In contrast millions of Windows users waste millions of hours and lose millions of dollars of data because of Microsoft vulnerabilities. To conclude:
I think part of the gripe here is that MS "hoards" their updates and releases them periodically. This means the latest hole found a day after the scheduled update is going to remain an unpached hole for the next 30 days. At least with redhat, you can choose to run updates more frequently, and patch potential nasty things the day after they're discovered. If you don't want to be bothered with redhat's more frequent updates, then is it so hard to just run the updater on your favorite day of the month?
Choice is good.
I work for the Department of Redundancy Department.
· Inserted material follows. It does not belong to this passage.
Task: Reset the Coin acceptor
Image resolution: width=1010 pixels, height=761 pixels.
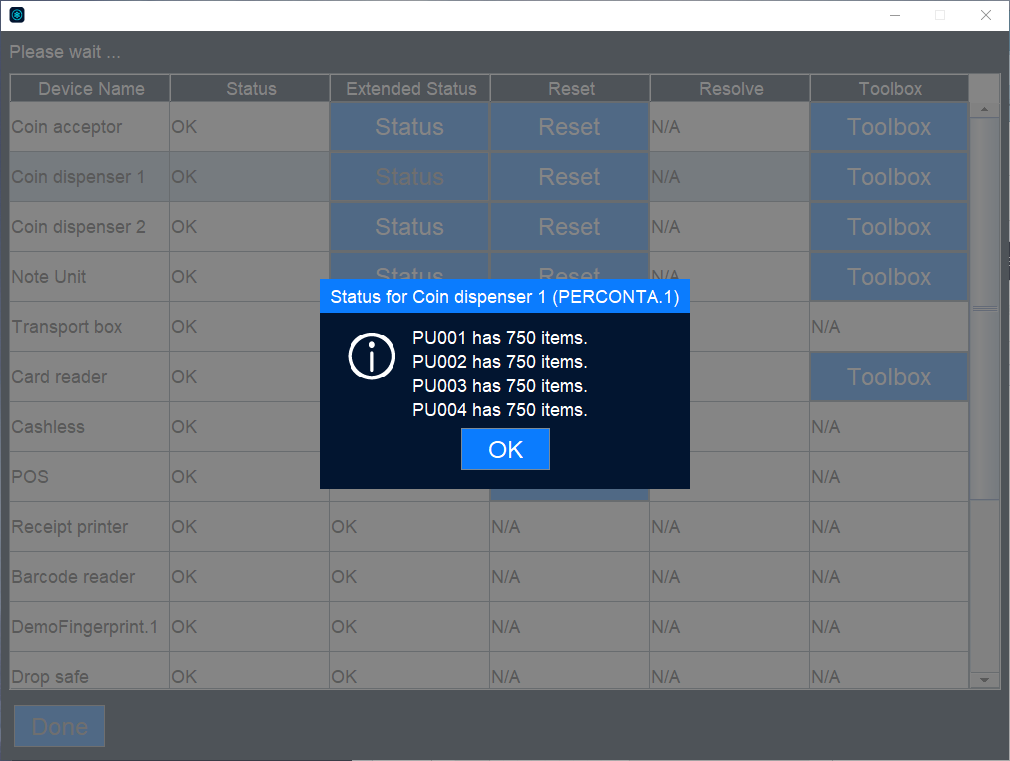Action: click(x=569, y=126)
debian woody has like 8000 packages.
Windows XP is a OS, graphical environment, msn messenger, wordpad, a few crappy games, some services...let's be good and say they've 1000 packages of software(they don't)
13/1000= 0.13 vulnerabilities per package
47/8000=0.005
"So you zealous fucker, which platform is more secure?"
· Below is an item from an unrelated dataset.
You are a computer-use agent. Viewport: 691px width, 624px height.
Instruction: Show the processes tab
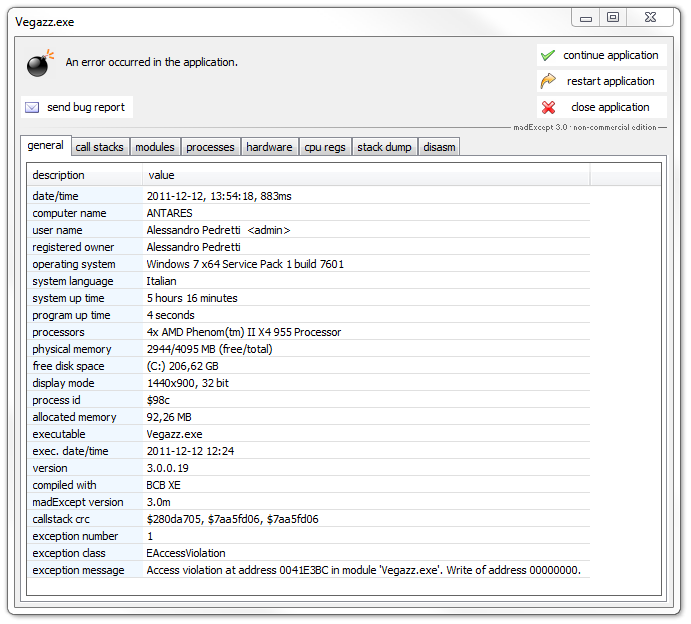(210, 147)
Let's call this safe surfing.
The answer is to surf the web as user "Guest".
There are a lot of things to be said about this but the most important is that Microsoft doesn't care about security because they don't educate this or default to this.
As a computer consultant every day I get asked about safe computing. My answer on windows is this:
People squawk about having to log out and log in as a different user. I tell them safe computing is no different than safe sex. You need to take responsibility. You need to decide how important being safe is to you.
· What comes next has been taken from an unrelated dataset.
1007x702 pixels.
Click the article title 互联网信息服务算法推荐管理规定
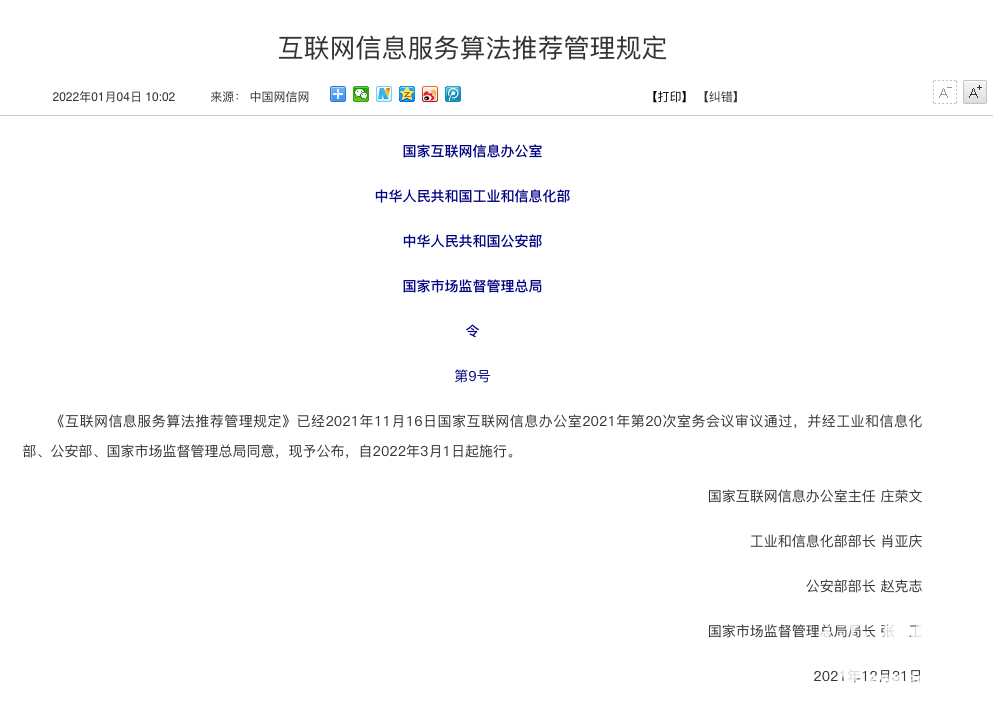tap(472, 48)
By enabling the Guest account and suring the web as guest, virus and adware can't install software, touch the registry, or write to anywhere on the disk other than the account folder for Guest. If the Guest account ever gets corrupted just delete it and create a new one.
However, unlike with Unix, Windows is a hostile environment for mixing users.
On Unix its easy. Just enable "sudo". Your default security mode is one of no access, user mode. You have to make a conscience choice to run with sudo.
It is very unsatisying to run as "Guest" in Windows and then "Run As" a secure user and hardly anyone does it. It's almost futile to install software as an user on Windows other than someone with admin privileges. Almost every major software vendor's install willl fail unless admin privileges are used. By contrast, no such barrier exists in Unix. The "--prefix" option to most software will allow you to run from your home directory. And it's not always just the big things, but little things too. Unix uses the "~/username" shortcut to easily afford copying files between accounts.
It is possible even in today's Microsoft environment to guarantee yourself the impact of a virus or adware can be contained to a sandbox, Guest user account.
The fact that Microsoft doesn't make "RunAs Guest" the default security model as does Unix is something that Microsoft should be held accountable for.
But the reality is Microsoft just doesn't care about security. The only care enough to give it lip service.
While I agree it is a great tool, it needs a few tweaks to be great... Unfortunately, MS doesn't want this to be too good because SMS still costs a lot of money to buy... This is why it doesn't apply Office patches, (the one exception being the critical update for Office XP users running XP sp2) or even anything besides critical and security patches.
An install log might be a nice option too... Of course, once it has been up and running through a couple patch cycles you find it to be pretty much a cake-walk... setup would have been simpler with a log I can enable/disable when I needed to, though.
Who did what now?
You know, I've got to agree with the "Run WindowsUpdate first thing Monday morning" - before the new patches are out on Tuesday - because these patches are not just minor. If you had bothered to read Microsoft's announcement, you'd see that Microsoft is devoting twice the webcast time they usually do just to explain them.
If Microsoft is worried, maybe you should be too.
Any operating system where updating the web browser is a "major update" is fundamentally flawed.